Trying to be ahead of competitors and offering customers the next big thing is a strategy that many businesses focus on, investing time, resources and finances into something that is very difficult to achieve.
Of course, no business has ever succeeded by playing it safe and not striving to achieve the impossible. Businesses should remember that when planning, we are always told to be realistic and one area where one can be realistic is focusing on proactive customer service rather than reactive customer service.
How can this be done? Being proactive in the service that you offer occurs when a company resolves any issues for a customer that they may not even be aware of yet.
This is done by anticipating any problems that may occur and establishing a way to avoid these issues happening.
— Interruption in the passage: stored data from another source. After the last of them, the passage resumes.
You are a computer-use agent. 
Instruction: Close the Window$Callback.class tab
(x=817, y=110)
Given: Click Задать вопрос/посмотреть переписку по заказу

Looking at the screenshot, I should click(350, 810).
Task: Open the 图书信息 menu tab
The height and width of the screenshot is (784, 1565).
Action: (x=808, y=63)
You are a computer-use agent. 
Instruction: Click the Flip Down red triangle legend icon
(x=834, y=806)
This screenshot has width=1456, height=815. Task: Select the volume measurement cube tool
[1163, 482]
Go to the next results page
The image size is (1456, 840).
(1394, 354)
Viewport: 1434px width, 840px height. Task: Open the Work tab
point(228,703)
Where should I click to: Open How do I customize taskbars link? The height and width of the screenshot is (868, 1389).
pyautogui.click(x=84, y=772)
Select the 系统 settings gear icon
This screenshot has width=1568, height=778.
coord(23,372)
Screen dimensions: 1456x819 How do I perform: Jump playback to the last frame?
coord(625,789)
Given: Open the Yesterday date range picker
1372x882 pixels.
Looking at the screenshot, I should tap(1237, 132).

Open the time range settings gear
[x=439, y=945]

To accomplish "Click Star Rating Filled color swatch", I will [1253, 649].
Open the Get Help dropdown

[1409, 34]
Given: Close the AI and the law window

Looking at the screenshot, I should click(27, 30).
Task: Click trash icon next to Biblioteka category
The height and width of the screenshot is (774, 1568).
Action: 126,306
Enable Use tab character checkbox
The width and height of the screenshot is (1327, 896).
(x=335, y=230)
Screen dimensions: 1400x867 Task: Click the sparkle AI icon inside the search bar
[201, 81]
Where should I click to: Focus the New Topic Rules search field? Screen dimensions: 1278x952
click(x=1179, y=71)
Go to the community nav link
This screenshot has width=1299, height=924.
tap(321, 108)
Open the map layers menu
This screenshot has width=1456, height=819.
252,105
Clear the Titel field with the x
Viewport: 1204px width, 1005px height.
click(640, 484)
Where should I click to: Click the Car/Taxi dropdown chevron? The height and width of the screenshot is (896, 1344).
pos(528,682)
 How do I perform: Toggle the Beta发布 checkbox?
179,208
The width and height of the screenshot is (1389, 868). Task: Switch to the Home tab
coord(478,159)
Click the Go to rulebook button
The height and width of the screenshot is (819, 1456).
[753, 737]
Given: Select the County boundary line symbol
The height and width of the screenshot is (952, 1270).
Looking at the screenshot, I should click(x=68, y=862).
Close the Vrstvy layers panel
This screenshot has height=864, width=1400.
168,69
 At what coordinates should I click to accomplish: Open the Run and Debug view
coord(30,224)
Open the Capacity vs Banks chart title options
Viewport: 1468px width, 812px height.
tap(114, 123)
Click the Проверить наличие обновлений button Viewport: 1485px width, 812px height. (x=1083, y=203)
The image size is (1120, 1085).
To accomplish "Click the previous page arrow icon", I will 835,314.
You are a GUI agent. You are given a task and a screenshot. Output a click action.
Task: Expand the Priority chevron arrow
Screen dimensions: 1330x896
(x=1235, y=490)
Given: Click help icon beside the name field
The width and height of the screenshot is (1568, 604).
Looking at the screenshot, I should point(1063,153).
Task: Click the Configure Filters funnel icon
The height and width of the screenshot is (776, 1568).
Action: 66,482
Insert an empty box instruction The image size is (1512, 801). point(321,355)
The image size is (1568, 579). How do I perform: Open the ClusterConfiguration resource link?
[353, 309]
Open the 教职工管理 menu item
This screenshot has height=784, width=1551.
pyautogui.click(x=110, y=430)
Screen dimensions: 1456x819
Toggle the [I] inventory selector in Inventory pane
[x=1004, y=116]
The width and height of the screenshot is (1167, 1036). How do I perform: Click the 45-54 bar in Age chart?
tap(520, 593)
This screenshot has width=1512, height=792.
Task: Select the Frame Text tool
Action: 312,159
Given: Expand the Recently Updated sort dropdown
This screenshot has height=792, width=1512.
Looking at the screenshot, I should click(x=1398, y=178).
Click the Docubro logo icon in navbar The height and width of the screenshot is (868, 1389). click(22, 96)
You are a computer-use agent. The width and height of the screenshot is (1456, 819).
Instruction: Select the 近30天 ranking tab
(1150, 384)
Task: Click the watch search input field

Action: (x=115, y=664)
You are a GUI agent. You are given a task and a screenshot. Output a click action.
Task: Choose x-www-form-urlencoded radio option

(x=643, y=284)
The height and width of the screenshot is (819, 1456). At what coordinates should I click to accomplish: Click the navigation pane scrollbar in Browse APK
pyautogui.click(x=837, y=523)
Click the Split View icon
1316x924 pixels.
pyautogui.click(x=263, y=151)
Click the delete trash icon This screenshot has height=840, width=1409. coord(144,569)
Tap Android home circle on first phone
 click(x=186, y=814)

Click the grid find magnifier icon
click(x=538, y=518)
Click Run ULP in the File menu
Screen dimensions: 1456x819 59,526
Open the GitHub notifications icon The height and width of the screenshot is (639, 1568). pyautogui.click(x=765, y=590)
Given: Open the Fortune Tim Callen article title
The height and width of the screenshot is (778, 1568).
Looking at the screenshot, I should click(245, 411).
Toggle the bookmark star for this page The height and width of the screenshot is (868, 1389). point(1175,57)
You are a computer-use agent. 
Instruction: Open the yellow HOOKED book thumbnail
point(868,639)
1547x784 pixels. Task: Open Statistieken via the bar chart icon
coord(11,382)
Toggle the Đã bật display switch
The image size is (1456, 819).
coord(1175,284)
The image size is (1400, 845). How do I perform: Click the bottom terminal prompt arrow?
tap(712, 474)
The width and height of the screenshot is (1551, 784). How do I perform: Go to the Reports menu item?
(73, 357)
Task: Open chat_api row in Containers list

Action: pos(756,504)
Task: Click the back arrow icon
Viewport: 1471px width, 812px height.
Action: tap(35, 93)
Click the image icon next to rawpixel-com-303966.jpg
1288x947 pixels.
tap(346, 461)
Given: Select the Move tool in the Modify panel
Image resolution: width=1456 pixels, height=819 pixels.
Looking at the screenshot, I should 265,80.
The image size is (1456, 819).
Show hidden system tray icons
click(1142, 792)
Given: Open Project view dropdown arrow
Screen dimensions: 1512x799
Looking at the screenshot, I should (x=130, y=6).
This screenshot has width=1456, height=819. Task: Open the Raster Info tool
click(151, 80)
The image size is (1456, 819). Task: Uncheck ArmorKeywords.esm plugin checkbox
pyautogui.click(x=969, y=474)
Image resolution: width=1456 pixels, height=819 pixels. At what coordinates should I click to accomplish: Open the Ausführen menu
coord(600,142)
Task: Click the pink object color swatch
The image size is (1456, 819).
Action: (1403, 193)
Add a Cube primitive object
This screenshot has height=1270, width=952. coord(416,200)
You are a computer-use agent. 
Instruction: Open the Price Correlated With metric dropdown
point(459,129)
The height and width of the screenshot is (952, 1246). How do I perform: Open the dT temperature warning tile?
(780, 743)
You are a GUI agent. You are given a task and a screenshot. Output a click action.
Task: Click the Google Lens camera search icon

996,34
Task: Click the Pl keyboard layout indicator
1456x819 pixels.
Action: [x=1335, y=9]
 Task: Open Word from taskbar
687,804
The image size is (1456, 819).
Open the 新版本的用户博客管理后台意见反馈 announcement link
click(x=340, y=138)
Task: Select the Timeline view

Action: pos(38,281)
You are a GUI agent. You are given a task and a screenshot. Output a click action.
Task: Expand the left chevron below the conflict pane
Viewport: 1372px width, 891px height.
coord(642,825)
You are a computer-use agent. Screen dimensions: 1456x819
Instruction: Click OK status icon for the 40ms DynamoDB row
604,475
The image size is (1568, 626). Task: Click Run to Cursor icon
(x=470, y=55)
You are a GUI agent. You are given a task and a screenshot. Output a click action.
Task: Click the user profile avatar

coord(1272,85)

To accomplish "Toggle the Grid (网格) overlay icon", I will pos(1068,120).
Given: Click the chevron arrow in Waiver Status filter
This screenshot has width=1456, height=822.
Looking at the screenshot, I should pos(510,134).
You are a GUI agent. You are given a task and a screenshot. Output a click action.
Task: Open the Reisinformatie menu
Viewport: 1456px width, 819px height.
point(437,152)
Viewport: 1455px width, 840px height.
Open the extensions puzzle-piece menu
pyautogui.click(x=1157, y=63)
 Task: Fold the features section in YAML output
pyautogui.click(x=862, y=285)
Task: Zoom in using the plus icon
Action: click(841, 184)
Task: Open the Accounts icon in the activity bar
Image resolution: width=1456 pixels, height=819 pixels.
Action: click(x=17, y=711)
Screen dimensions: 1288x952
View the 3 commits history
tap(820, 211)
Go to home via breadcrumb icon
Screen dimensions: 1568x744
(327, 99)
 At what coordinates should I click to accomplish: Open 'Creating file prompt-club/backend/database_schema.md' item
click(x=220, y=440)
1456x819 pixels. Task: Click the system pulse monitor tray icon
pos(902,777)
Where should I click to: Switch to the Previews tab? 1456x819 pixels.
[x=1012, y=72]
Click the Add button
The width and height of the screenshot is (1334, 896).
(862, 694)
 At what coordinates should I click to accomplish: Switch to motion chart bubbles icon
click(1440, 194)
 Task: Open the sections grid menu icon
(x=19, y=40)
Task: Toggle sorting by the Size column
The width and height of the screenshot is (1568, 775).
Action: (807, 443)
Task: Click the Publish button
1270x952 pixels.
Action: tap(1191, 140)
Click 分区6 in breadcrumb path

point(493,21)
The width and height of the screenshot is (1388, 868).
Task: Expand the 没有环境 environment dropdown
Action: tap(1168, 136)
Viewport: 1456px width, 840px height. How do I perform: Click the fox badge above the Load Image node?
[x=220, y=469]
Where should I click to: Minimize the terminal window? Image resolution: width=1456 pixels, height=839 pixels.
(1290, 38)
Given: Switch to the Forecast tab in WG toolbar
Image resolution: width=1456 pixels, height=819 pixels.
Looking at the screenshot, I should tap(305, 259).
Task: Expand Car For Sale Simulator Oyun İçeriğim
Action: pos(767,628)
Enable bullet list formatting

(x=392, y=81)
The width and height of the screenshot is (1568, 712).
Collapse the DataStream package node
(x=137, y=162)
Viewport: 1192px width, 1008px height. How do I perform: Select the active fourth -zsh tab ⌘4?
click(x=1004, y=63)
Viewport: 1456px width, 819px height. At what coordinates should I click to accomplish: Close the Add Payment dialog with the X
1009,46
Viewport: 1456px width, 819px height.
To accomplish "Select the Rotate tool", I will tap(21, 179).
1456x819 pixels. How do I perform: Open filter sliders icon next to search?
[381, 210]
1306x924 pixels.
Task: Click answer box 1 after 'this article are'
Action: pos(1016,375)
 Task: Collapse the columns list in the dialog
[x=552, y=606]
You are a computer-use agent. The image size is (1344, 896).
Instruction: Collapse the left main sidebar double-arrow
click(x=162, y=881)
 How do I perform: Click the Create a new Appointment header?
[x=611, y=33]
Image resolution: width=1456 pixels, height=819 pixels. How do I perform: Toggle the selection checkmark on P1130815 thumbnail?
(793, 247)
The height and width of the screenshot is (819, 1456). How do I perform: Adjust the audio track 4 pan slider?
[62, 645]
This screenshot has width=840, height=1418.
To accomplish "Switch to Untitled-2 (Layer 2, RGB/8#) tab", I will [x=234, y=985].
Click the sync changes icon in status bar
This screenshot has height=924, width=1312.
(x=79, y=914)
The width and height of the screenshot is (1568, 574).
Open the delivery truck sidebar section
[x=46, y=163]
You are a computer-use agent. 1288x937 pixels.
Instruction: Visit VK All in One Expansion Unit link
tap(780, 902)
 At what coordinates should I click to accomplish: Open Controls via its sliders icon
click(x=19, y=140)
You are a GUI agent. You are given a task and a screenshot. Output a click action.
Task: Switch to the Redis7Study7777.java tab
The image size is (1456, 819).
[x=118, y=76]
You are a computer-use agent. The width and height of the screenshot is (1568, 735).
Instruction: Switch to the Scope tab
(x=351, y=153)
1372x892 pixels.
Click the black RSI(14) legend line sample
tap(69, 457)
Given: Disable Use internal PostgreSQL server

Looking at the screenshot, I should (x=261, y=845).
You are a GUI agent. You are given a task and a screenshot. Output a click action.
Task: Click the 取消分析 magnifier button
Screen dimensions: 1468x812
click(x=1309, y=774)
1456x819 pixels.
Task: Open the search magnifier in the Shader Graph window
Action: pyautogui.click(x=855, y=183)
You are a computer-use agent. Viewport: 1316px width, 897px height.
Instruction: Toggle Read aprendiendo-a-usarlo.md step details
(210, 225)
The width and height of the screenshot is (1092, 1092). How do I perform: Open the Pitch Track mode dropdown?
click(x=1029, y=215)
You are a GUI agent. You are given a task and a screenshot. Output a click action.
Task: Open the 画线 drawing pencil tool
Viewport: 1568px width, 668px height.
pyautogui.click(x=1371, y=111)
It also involves implementing a process to solve the issue and fix the problem as quickly and efficiently as possible.
Gathering customer feedback allows a company to identify exactly how the customer engages in the customer journey across also customer touchpoints. Data can be examined at a high level to identify where issues may occur and help to improve the journey for future customers. This is an excellent way to be proactive and there are many different solutions that a company can use to measure the customer journey.
There are huge benefits when a business commits to being proactive in their customer service. Firstly, the organisation as a whole will have a lot more free time as they will have less customer queries and calls relating to issues with the service.
When there are less queries, costs can be reduced as staff and team members will be able to utilise this time to complete other tasks in the business.
One member of the team should be assigned with checking in on feedback and comments submitted to a company through a feedback system, but as time moves on and changes are made, time spent on this task will fall dramatically. However, it is important not to be complacent as things change quickly and your service may be effected by external issues, for example postage delays.
Word of mouth is still a very popular aspect of business growth and when service is proactive and issues are minimal, brand reputation increase with brand advocates spreading the word that your business goes above and beyond.
Implementing a customer feedback system can allow an organisation to not only make improvements and efficiencies to the customer experience, but also the processes. The company can then compile common issues and send these to regular customers and explain why delays occur, or the reasoning behind business processes, for example ensuring a product meets a quality standard and this will reassure to the customer that they are receiving a superior product or service.